:: Selected excerpt ::
Great dharma presentation! “Before” and “after” and even “now” are non locatable. They exist only in words and ideas. What about it? Looking up and down, the wooden fish just goes “wump!”

This kōan is indirectly referenced by Hakuin in Complete Poison Blossoms in a Thicket of Thorn, “47. Instructions to the Assembly Thanking Mr. Noda for Donating a Wooden Fish.” The event prompting the teaching was this Noda-san donating a wooden fish drum, a mokugyō, to Shōinji. Hakuin seizes the day to instruct the monks and thank Noda-san.

In this post, a few points and a couple links.

One striking point, wump #1, is how Hakuin embraced the folksie mythology of his time and peppers it with kōan points. Hakuin begins by telling a fish story about an evil priest who didn’t listen to his teacher (caution!), so was reborn as a fish with a tree growing out of his back (ouch!), but then repents and is transformed (phew!). The former evil priest then donates the wood from the tree that had grown out of his back to the temple. The teacher has it made into the first mokugyo, very literally a fish drum.

:: Recorded data ::
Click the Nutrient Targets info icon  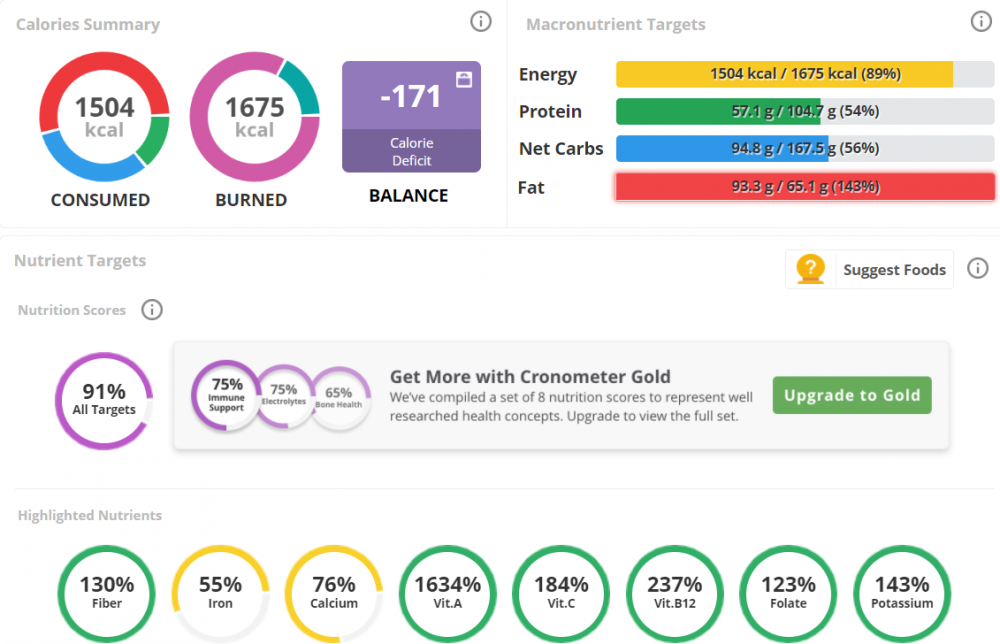point(978,268)
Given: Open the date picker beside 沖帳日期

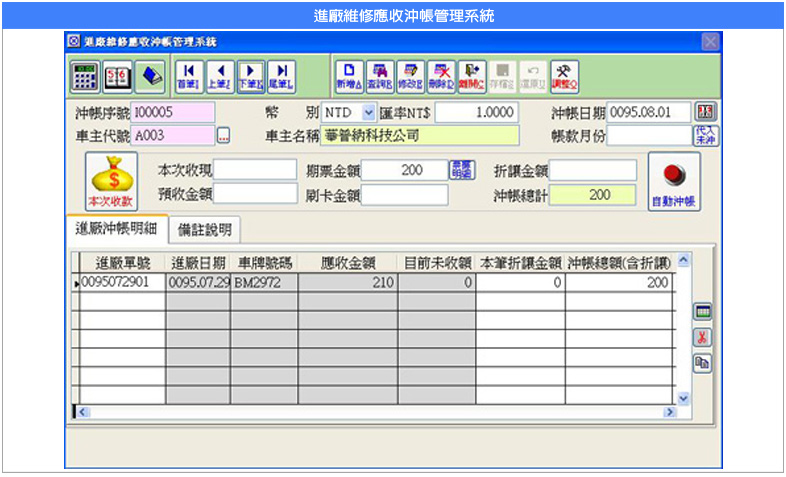Looking at the screenshot, I should [x=706, y=112].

:: What you are asked to do ::
Copy the passage about Hakuin and the wooden fish word for word, from "This kōan is" to "a couple links.".

:: Result of this exercise ::
This kōan is indirectly referenced by Hakuin in Complete Poison Blossoms in a Thicket of Thorn, “47. Instructions to the Assembly Thanking Mr. Noda for Donating a Wooden Fish.” The event prompting the teaching was this Noda-san donating a wooden fish drum, a mokugyō, to Shōinji. Hakuin seizes the day to instruct the monks and thank Noda-san.

In this post, a few points and a couple links.